Mãe, mãezinha, mamãezinha, mamãe

Uma vez, quando eu era menina, choveu grosso
com trovoadas e clarões, exatamente como chove agora
Quando se pôde abrir as janelas,
as poças tremiam com os últimos pingos.
Minha mãe, como quem sabe que vai escrever um poema,
decidiu inspirada: chuchu novinho, angu, molho de ovos.
Fui buscar os chuchus e estou voltando agora,
trinta anos depois. Não encontrei minha mãe.
A mulher que me abriu a porta, riu de dona tão velha,
com sombrinha infantil e coxas à mostra.
Meus filhos me repudiaram envergonhados,
meu marido ficou triste até a morte,
eu fiquei doida no encalço.
Só melhoro quando chove.
(Dona Doida - Adélia Prado)

Será que todo mundo sente falta da mãe como eu sinto? Porque a falta que minha mãe me faz me parece tão absurda e sólida após dois anos e alguns meses que não sei se vou me adaptar a seguir como órfã, ovelha desgarrada sem filiação. 

Mas nada posso fazer, a não ser não ser mais feliz. Esse conceito deixou de existir como ideal a partir do momento em que não posso ligar para minha mãe todas as noites e bater um papinho sobre a nova novela das nove. 

Será que todas as pessoas sem mãe vivem a falta dela como eu vivo? Acho que sim. Mesmo as que nunca tiveram mãe, sentem falta da mãe sonhada, da mãe de revista, da mãe que bem podia ser igual a daquele amigo meu, afável e protetora. Daquela mãe pra chamar de sua. 

E os que dizem odiar sua mãe ou não precisar dela também sentem. Sentem por não ter tido uma mãe-modelo, uma mãe menos complicada, uma mãe como qualquer outra... Uma mãe, oras bolas, com todas as implicações maternais que envolvem esse cargo vitalício, mas não eterno. Que pena! 

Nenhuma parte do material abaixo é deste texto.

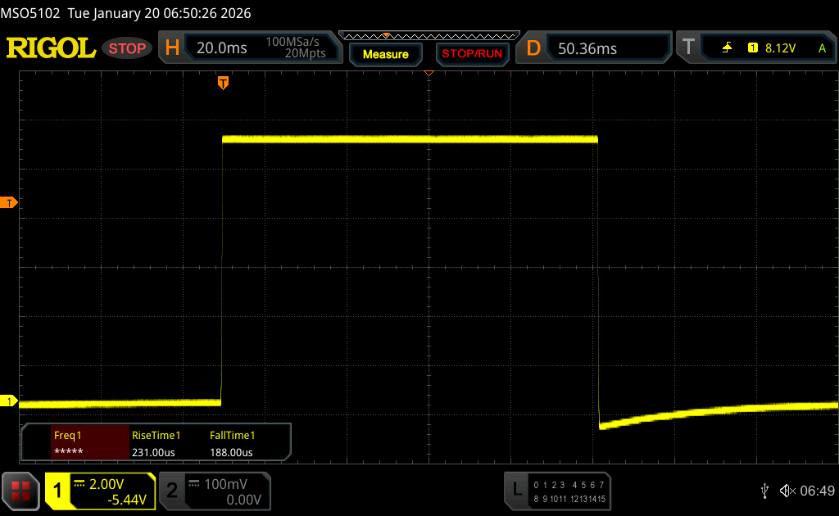839x516 pixels.
Task: Click the yellow channel 1 ground marker
Action: pos(10,401)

Ontem experimentei uma recaída de colo. Um desabrigo... Vi um filme e a mocinha corre para o abraço do pai. Na outra cena, para a casa da avó. Ter uma casa para fugir e voltar a ter suas idades anteriores é o paraíso. Sem mãe a gente não tem mais como esquecer de ser mãe e ser apenas filha. E ser mãe não aplaca a dor de não ser mais filha. Nada aplaca. 

Pra quem pedir: “faz aquele mingau pra mim?” aos 41 anos? Só mãe entende essas crises de carência absoluta. Uma amiga minha diz que existe um AMM e um DMM. Eu acredito. Antes da Morte de Minha mãe eu ainda experimentava esse mundo de sabores infantis. Depois da Morte da Minha Mãe, restou somente a vivência do presente um pouco desbotado. 

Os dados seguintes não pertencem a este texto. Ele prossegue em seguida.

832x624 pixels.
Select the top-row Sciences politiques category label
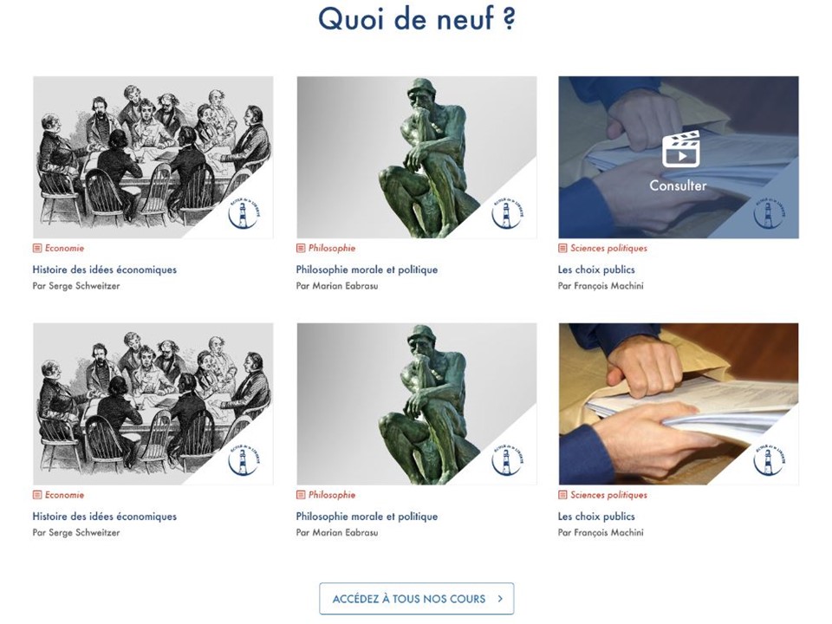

Passo ao lado do porta-retratos que automaticamente vai derramando novas fotos. A tecnologia me dá sustos porque eu olho e lá está mamãe com seu sorriso transbordante. Por uma fração de segundos penso que ela respira e seu cheiro de roça curtida ainda me acalenta. 

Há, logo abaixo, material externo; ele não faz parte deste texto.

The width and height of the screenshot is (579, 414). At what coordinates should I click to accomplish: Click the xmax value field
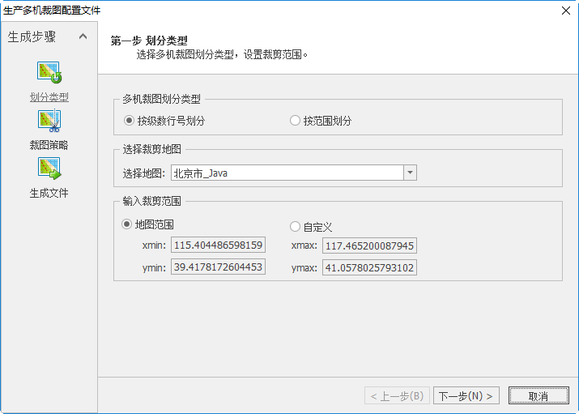point(369,245)
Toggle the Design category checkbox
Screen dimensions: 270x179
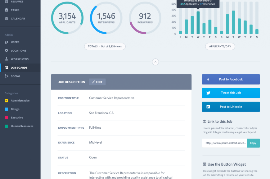click(6, 109)
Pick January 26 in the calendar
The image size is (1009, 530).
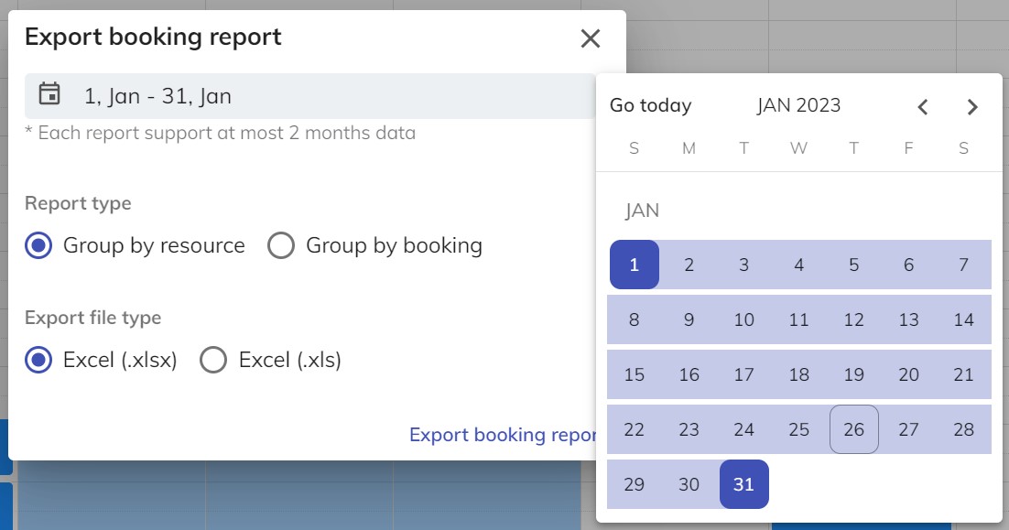click(x=853, y=429)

Não sei se arranco tudo ou deixo tudo. Não sei. Abraço meus filhos na angustia de mostrar para eles que eu hoje estou de carne e osso. Como se explicasse: aproveitem dessa alegria, pois amanhã pode ser jamais.


Comentários

  1. Adorei a frase: "Ter uma casa para fugir e voltar a ter suas idades anteriores é o paraíso". Mães adoram que seus filhos regridam né...rs.

    Deixe as fotos de D. Maria lá, se derramando, e derrame suas lágrimas também, continue rememorando os momentos que só vocês duas viveram... converse com ela à noite, eternize-a sempre...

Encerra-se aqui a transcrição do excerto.